Cobb also craved Anthony’s classic Van Halen backing vocals, with Hagar going as far to call the band’s longtime producer Ted Templeman for tips on how to properly capture them (the secret involved a particular type of double-tracking, rather than any kind of special microphone). And when it was time for Hagar to track his own lead vocals, Cobb would yell, “You’re holding back! Be hungry like Montrose! Give me that scream from Bad Motor Scooter or Space Station No. 5.”

“I think this is what made me want to really give it up vocally,” Hagar continues. “I wanted to impress Dave, because he had some high standards about what I was going to bring. I’m thinking, ‘Jeez, I hope I’ve still got it’ (laughs). It really motivated me. At my age, I’m easy to make cry and laugh. I feel everything, man. When I’m around people that contribute to that, I’ve still got plenty of energy, enthusiasm and creativity left in my body.”

Indeed, with Cobb’s enthusiasm meter “on 10,” according to Hagar, the sessions flew by in a joyous rush of adrenaline and volume, and the musicians co-wrote three additional songs beyond the six Hagar had brought in. Cobb also played rhythm guitar on every song and encouraged The Circle to include a cover of Elvis Costello and the Attractions’ 1978 classic Pump It Up, which the band often play for fun backstage before concerts but had never tried in the studio.

“Dave said, ‘You don’t know how fun this is for me, playing with my heroes.’ He made us feel so proud about everything we’d ever done, collectively and individually,” Hagar enthuses. “I’d be like, ‘Well, I’ve played that lick before,’ or ‘I’ve used that word before.’ He’d say, ‘So fucking what! It’s awesome!’ We were done so fast because we played it as a whole band, and this band is so fucking good.

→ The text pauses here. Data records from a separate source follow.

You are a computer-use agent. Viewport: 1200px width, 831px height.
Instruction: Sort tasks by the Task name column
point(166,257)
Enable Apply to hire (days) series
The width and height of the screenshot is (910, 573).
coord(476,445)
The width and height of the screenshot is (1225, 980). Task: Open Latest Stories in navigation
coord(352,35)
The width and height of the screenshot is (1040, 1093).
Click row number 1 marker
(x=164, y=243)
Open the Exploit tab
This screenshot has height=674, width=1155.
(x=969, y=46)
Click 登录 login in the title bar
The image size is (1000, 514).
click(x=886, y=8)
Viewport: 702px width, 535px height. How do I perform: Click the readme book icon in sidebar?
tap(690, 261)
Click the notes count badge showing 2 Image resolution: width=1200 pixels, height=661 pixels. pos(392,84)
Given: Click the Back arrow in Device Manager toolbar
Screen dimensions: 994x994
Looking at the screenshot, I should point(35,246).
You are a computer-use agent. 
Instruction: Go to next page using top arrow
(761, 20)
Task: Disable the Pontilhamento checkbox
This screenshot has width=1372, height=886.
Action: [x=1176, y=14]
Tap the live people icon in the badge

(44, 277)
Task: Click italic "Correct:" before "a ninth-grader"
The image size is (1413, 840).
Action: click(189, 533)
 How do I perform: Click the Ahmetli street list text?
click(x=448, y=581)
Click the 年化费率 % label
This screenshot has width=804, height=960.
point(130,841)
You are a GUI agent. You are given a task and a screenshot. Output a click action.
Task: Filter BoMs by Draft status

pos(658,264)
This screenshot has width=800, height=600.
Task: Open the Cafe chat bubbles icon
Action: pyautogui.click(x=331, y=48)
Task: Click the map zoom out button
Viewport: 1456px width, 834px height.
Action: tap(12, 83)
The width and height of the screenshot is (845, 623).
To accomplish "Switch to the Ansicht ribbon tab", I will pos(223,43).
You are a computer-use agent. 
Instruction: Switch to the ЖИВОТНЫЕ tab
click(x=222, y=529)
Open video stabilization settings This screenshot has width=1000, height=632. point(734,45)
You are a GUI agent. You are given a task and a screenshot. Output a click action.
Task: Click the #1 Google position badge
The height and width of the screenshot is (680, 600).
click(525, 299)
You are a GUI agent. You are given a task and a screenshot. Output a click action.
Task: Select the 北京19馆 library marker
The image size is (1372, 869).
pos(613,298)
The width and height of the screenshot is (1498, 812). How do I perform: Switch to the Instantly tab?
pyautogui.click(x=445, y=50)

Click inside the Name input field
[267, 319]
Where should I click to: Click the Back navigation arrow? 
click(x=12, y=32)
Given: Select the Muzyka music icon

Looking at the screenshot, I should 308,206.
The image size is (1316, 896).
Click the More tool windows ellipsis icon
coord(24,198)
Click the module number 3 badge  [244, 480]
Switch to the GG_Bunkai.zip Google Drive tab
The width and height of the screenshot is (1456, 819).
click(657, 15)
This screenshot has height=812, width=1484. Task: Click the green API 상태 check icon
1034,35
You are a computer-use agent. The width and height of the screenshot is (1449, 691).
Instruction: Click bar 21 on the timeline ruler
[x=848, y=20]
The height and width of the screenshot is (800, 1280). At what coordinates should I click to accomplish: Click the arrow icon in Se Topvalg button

There were basically no overdubs except for Vic’s solos, but even some of those were cut live in the room.”

Photo by Leah Steiger.

Crazy Times was recorded in fall 2021 “when the world was starting to come out of the pandemic bubble we’d all been living in,” Hagar says. The freedom to be back in a room rocking out with friends “felt unbelievable, but a little uncertain, too. There was joy in the hard work, catharsis and the camaraderie we’d craved. It was like those two years of not being able to do very much fell away and we really all came together and let it out in the music and lyrics. We were able to express what we felt.”

For Hagar, that meant not sugarcoating his feelings on the state of the world (Slow Drain, the title track), the disease of apathy and inaction (the thumping, made-to-be-played-loud Feed Your Head), or reminiscing about the ups-and-downs of a life well lived (the acoustic guitar-driven Be Still, Father Time). Hagar wrote the latter song on acoustic guitar when he turned 70, and captured a rough take of it on his iPhone (“the only other person who heard it before Dave was John Mellencamp, and he told me, ‘that song’s got soul!’). Hagar intended to present it in that stripped-down style as a possible album closer, but as he did throughout the Crazy Times sessions, Cobb had other ideas.

“Dave said he wanted to make a rock ballad out of it and told Jason to give him a Springsteen groove,” Hagar says. “Man, my fur went up when I started singing that song. That’s a live vocal. I’ve never sang better in my life and I don’t think I’ve ever written a better song in my life. Dave’s the one that made it what it is. Otherwise, it would have been a quiet little track that maybe the world would never hear. Now, I want the whole world to hear it.”

In the end, Hagar and company wound up with something of a concept record about these past two utterly unique years and their lives during them. “In my lifetime, this is the first time we all went through something this major together,” Hagar says. “We all had to share in it and make it through to the other side. I think if you listen to this album from beginning to end, it will inspire you to learn how to live in these crazy times. It’s a manual.”